━━━━━ Material to process ━━━━━

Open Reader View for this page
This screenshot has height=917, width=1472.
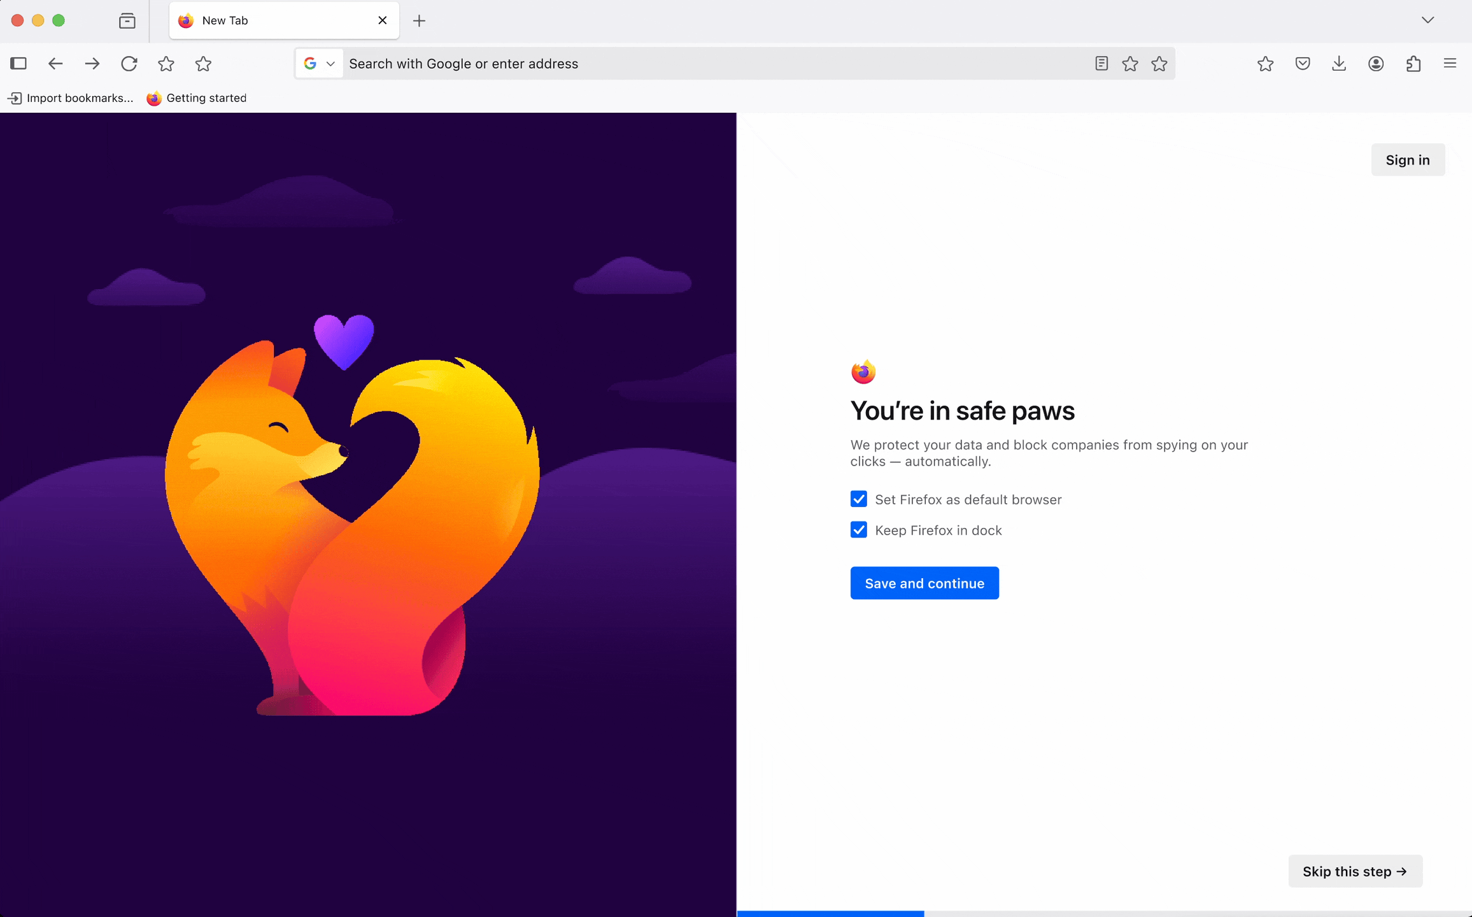[1101, 63]

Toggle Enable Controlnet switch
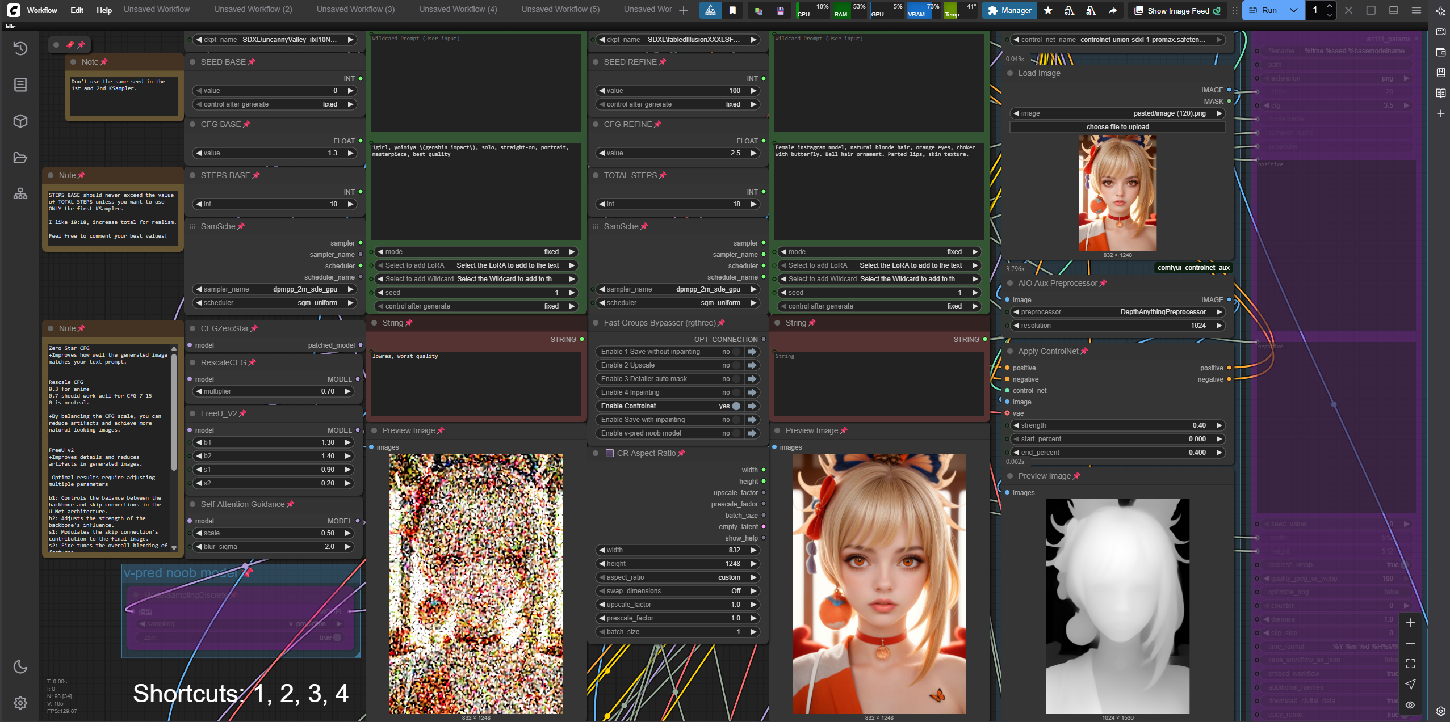coord(736,406)

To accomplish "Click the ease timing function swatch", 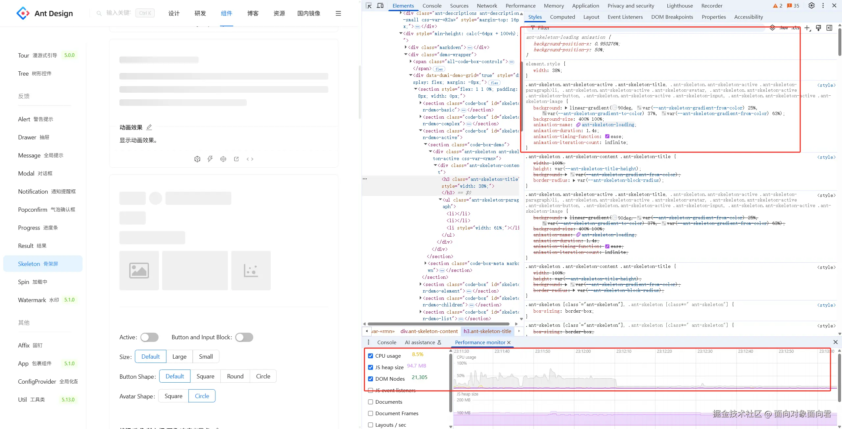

━━━━━

▸ **Exercise details**
Reproduce the data above exactly, leaving each picture out.

▸ **Answer space**
Open Reader View for this page
This screenshot has height=917, width=1472.
[1101, 63]

Toggle Enable Controlnet switch
coord(736,406)

To accomplish "Click the ease timing function swatch", 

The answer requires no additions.